> _Exercise data_
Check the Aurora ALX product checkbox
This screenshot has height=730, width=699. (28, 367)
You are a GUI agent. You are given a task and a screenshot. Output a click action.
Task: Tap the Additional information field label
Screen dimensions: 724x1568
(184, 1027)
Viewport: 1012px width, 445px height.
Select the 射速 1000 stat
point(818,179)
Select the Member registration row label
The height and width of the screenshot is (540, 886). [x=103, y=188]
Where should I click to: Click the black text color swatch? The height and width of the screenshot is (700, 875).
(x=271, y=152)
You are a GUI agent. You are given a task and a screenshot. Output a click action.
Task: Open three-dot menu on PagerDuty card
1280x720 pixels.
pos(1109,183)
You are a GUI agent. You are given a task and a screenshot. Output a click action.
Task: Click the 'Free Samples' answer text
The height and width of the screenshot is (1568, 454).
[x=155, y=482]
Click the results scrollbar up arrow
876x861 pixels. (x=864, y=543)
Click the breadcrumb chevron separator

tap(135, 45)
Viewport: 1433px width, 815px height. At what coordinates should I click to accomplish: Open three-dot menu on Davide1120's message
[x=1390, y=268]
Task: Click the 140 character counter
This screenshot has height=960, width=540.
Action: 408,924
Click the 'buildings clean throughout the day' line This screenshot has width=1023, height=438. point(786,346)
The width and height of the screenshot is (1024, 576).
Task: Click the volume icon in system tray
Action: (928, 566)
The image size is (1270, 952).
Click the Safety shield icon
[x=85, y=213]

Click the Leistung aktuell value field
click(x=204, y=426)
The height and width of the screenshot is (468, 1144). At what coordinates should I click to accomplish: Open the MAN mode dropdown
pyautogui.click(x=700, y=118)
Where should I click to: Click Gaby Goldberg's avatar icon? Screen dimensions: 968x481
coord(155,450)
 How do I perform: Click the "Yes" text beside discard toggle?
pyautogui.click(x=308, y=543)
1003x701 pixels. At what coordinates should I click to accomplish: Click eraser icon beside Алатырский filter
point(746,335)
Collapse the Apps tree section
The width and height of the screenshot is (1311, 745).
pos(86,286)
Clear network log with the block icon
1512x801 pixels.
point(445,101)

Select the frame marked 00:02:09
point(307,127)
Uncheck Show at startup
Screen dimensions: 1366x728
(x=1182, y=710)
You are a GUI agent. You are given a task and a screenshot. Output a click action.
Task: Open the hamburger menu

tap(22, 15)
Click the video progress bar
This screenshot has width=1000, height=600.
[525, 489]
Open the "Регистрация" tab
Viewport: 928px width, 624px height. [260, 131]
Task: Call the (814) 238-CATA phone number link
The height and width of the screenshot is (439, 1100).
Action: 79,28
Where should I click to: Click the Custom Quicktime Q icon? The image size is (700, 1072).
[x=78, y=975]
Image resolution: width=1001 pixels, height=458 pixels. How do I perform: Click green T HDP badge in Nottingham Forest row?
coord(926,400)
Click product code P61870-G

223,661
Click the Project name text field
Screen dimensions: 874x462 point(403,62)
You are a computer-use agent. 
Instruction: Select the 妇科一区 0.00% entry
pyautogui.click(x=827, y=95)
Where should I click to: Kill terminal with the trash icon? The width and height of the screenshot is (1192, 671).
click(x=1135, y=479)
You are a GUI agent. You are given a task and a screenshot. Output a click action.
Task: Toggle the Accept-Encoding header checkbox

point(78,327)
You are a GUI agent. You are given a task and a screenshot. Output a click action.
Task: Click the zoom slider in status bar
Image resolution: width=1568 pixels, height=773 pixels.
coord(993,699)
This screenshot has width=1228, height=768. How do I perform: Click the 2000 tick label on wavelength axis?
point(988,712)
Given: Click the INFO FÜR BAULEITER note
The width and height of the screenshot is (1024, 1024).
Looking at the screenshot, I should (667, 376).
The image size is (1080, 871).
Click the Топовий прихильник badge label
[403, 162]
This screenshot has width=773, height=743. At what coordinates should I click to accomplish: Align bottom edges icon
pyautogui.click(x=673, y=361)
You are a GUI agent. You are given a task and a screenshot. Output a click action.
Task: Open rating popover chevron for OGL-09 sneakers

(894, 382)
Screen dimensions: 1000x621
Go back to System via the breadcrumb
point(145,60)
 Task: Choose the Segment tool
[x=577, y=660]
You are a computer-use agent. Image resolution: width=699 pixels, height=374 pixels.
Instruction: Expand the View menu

> _Instructions for the task_
The line containing "Where should I click to: Kill" and every line after it, through the end of the records, should be repeated exactly and alone.

> _Output below_
Where should I click to: Kill terminal with the trash icon? The width and height of the screenshot is (1192, 671).
click(x=1135, y=479)
You are a GUI agent. You are given a task and a screenshot. Output a click action.
Task: Toggle the Accept-Encoding header checkbox

point(78,327)
You are a GUI agent. You are given a task and a screenshot. Output a click action.
Task: Click the zoom slider in status bar
Image resolution: width=1568 pixels, height=773 pixels.
coord(993,699)
This screenshot has width=1228, height=768. How do I perform: Click the 2000 tick label on wavelength axis?
point(988,712)
Given: Click the INFO FÜR BAULEITER note
The width and height of the screenshot is (1024, 1024).
Looking at the screenshot, I should (667, 376).
The image size is (1080, 871).
Click the Топовий прихильник badge label
[403, 162]
This screenshot has width=773, height=743. At what coordinates should I click to accomplish: Align bottom edges icon
pyautogui.click(x=673, y=361)
You are a GUI agent. You are given a task and a screenshot. Output a click action.
Task: Open rating popover chevron for OGL-09 sneakers

(894, 382)
Screen dimensions: 1000x621
Go back to System via the breadcrumb
point(145,60)
 Task: Choose the Segment tool
[x=577, y=660]
You are a computer-use agent. Image resolution: width=699 pixels, height=374 pixels.
Instruction: Expand the View menu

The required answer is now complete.